Aim
White matter damage (WMD) is the main cause of cerebral palsy and cognitive impairment in premature infants. Although caffeine has been shown to possess neuroprotective effects in neonatal rats with hypoxic-ischemic WMD, the mechanisms underlying these protective effects are unclear. Herein, proteins modulated by caffeine in neonatal rats with hypoxic-ischemic WMD were evaluated.
Conclusion
Caffeine may have clinical applications in the management of prophylactic hypoxic-ischemic WMD; its effects may be mediated by proteins related to myelin development and synapse formation through SIRT2.
Methods
We identified differential proteins and performed functional enrichment analyses between the Sham, hypoxic-ischemic WMD (HI), and HI+caffeine-treated WMD (Caffeine) groups. Confirmed the changes and effect of proteins in animal models and determined cognitive impairment via water maze experiments.
Results
In paraventricular tissue, 47 differential proteins were identified between the Sham, HI, and Caffeine groups.

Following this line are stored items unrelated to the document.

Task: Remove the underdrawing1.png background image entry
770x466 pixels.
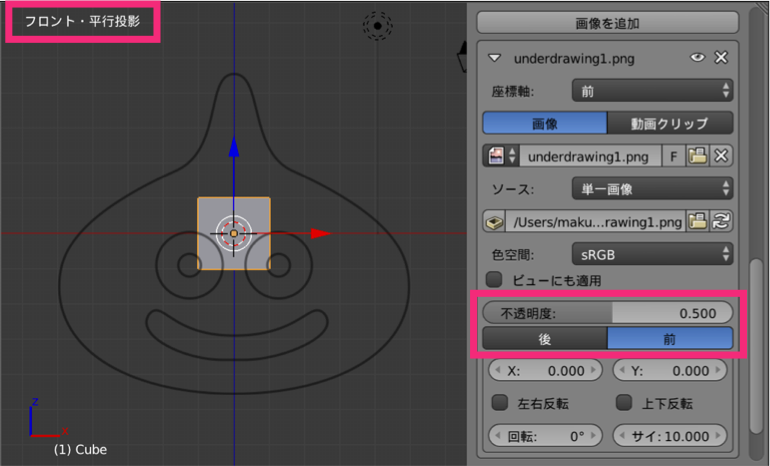Action: pyautogui.click(x=721, y=58)
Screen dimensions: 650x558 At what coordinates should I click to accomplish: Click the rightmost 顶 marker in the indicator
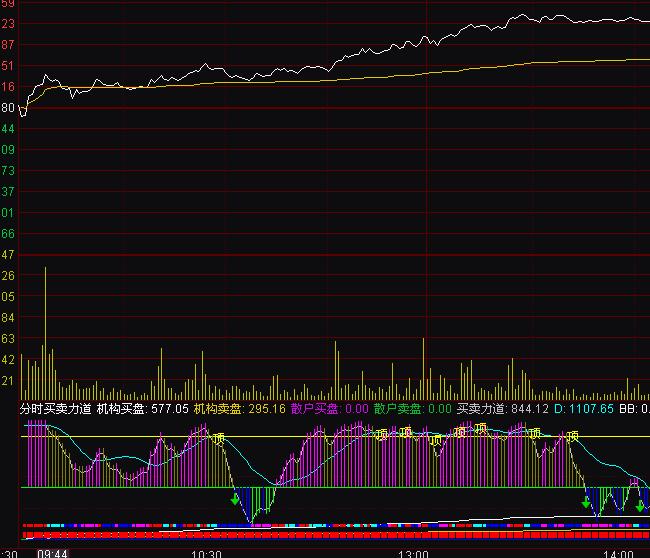coord(572,436)
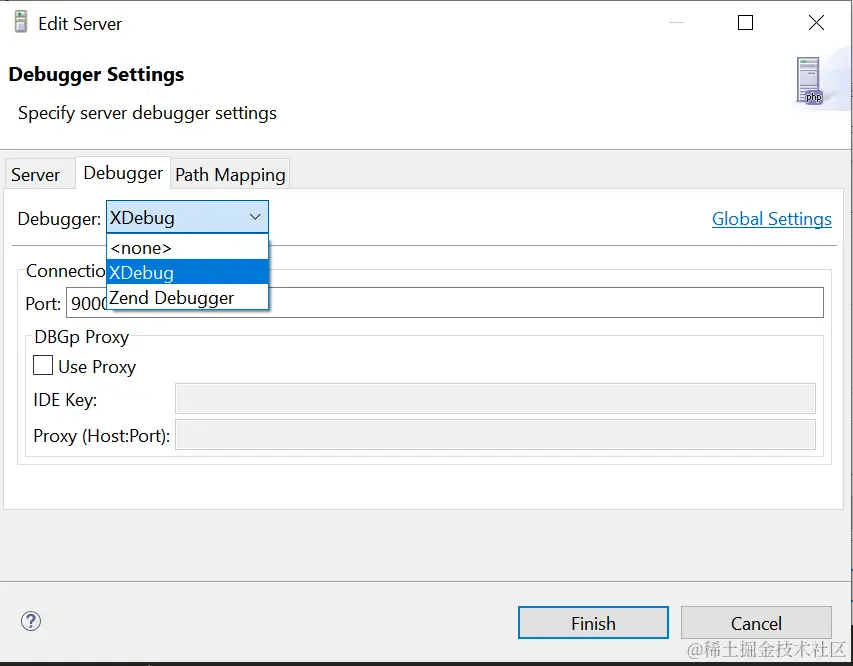Collapse the Debugger combo box
Image resolution: width=853 pixels, height=666 pixels.
(255, 217)
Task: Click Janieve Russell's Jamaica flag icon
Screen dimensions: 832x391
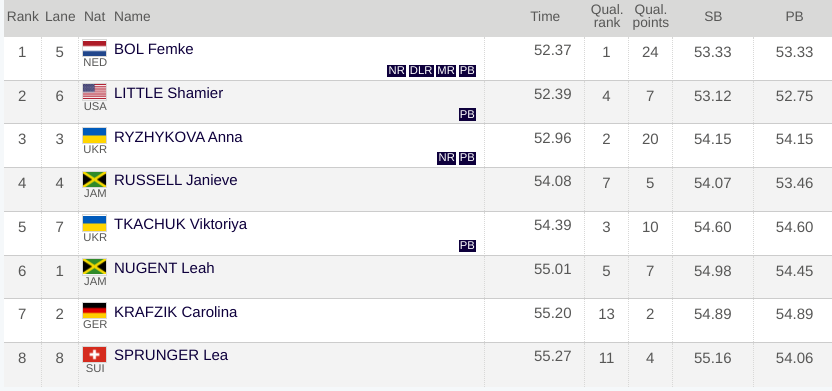Action: point(94,179)
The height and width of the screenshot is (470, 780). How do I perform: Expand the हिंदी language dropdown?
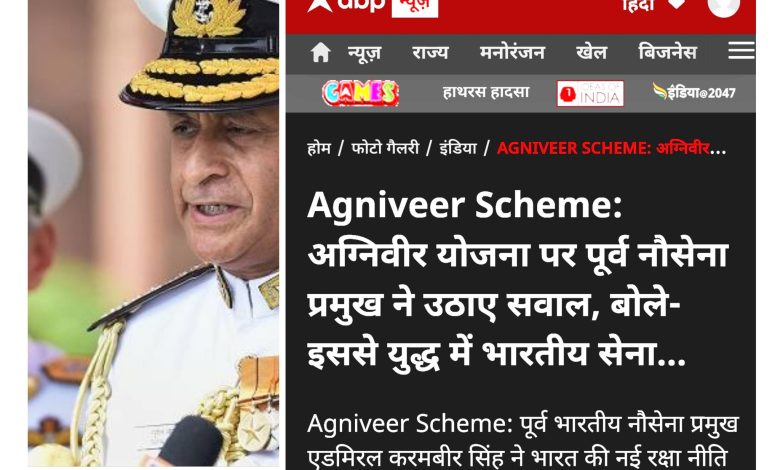[654, 5]
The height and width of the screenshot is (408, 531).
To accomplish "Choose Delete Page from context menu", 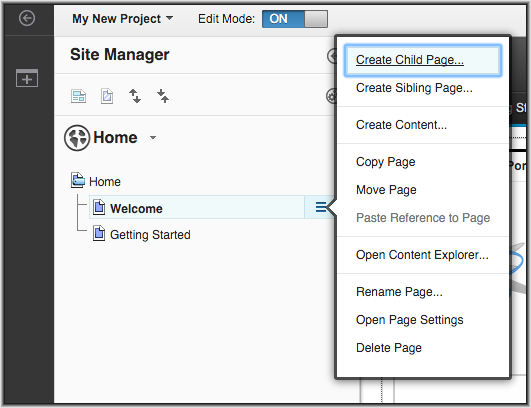I will pos(389,348).

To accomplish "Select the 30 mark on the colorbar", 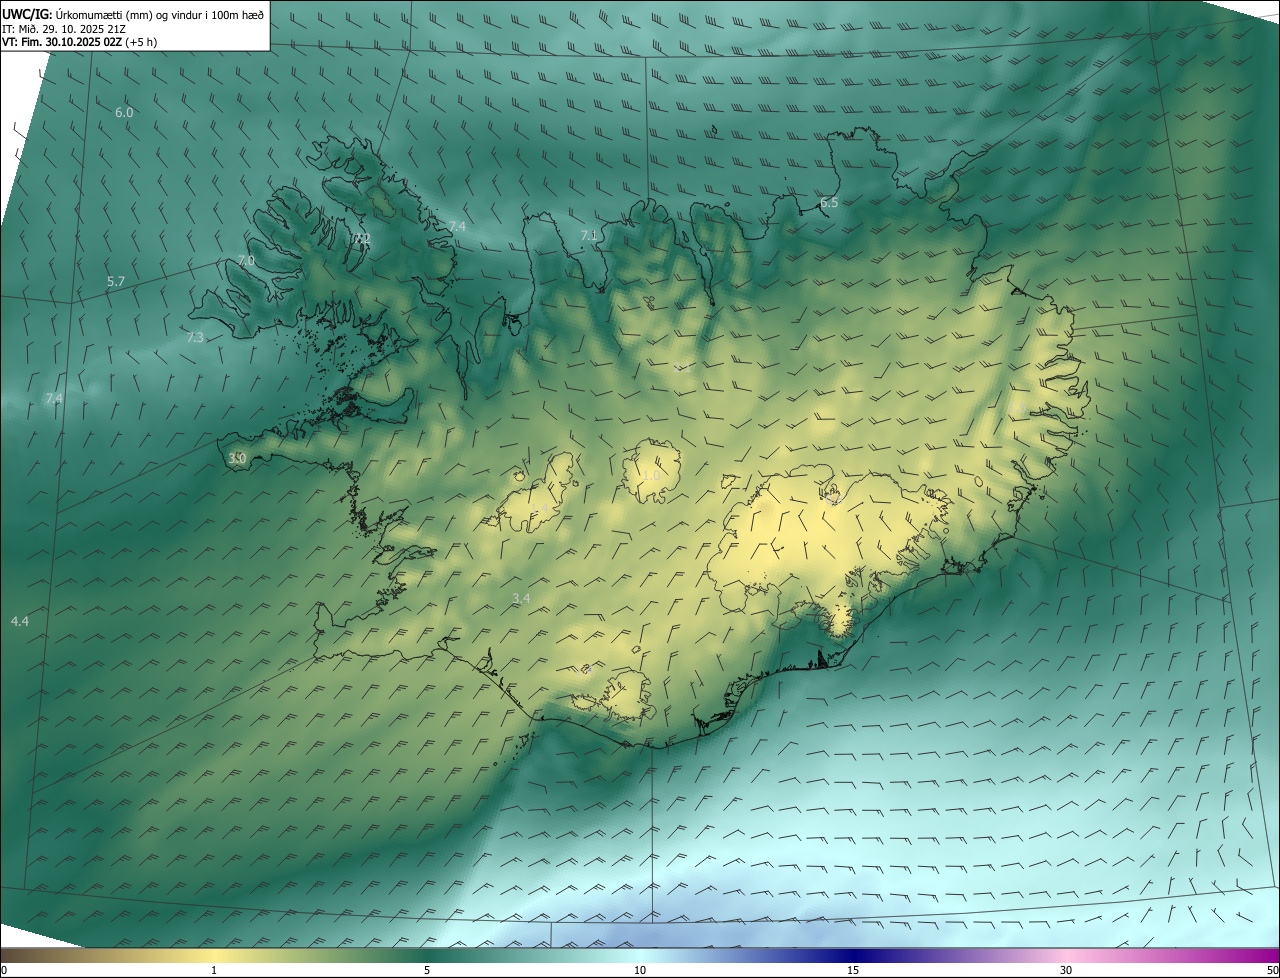I will [x=1066, y=970].
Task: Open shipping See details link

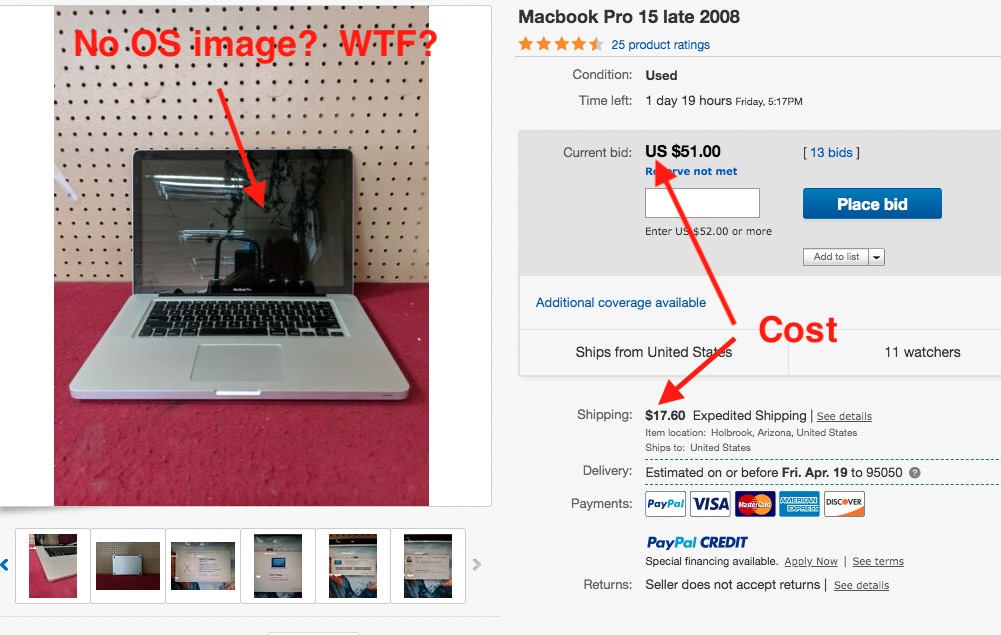Action: (x=844, y=416)
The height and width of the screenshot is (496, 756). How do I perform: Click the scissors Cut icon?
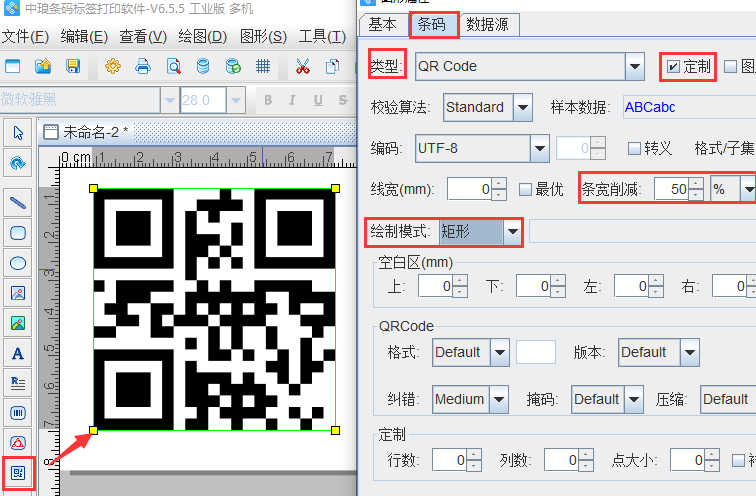coord(302,67)
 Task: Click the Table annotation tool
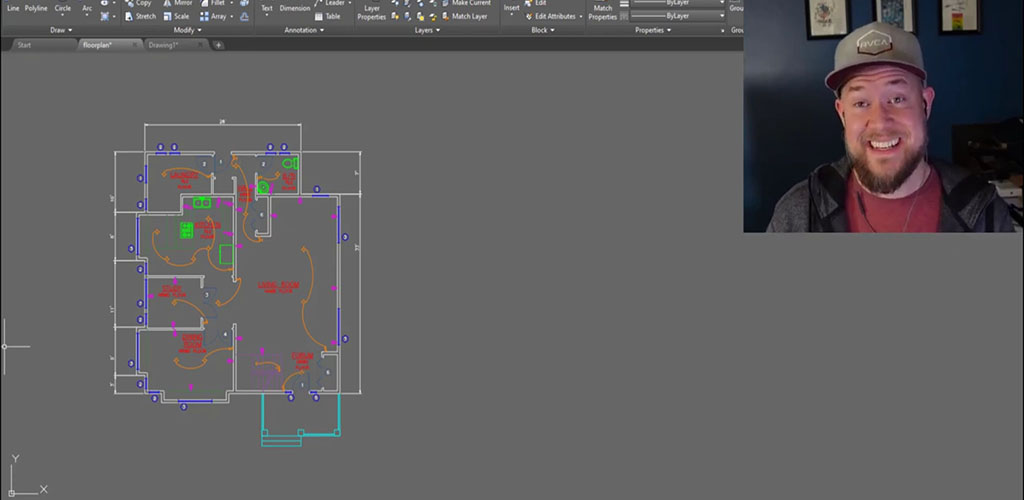coord(326,16)

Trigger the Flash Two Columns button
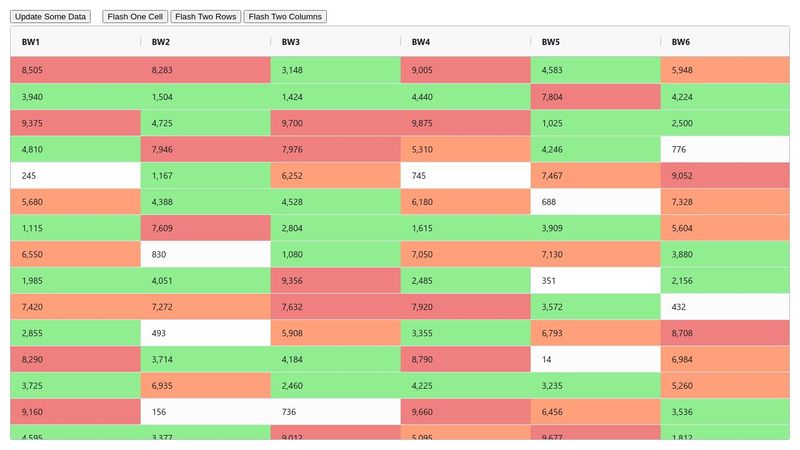tap(285, 17)
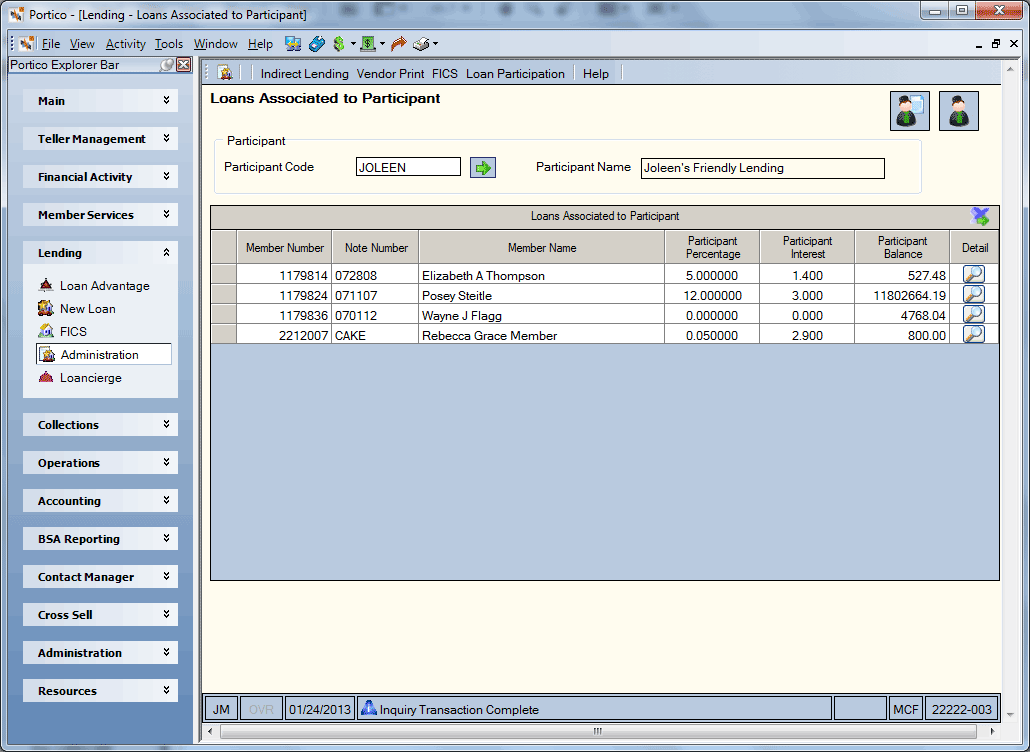The image size is (1030, 752).
Task: Expand the Collections section
Action: coord(166,424)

Functional enrichment analyses showed that these proteins were related to myelination and axon formation. In particular, the myelin basic protein (MBP), proteolipid protein, myelin-associated glycoprotein precursor, and sirtiun 2 (SIRT2) levels were reduced in the hypoxic-ischemic WMD group, and this effect could be prevented by caffeine. Caffeine alleviated the hypoxic-ischemic WMD-induced cognitive impairment and improved MBP, synaptophysin, and postsynaptic density protein 95 protein levels after hypoxic-ischemic WMD by preventing the HI-induced downregulation of SIRT2; these effects were subsequently attenuated by the SIRT2 inhibitor AK-7.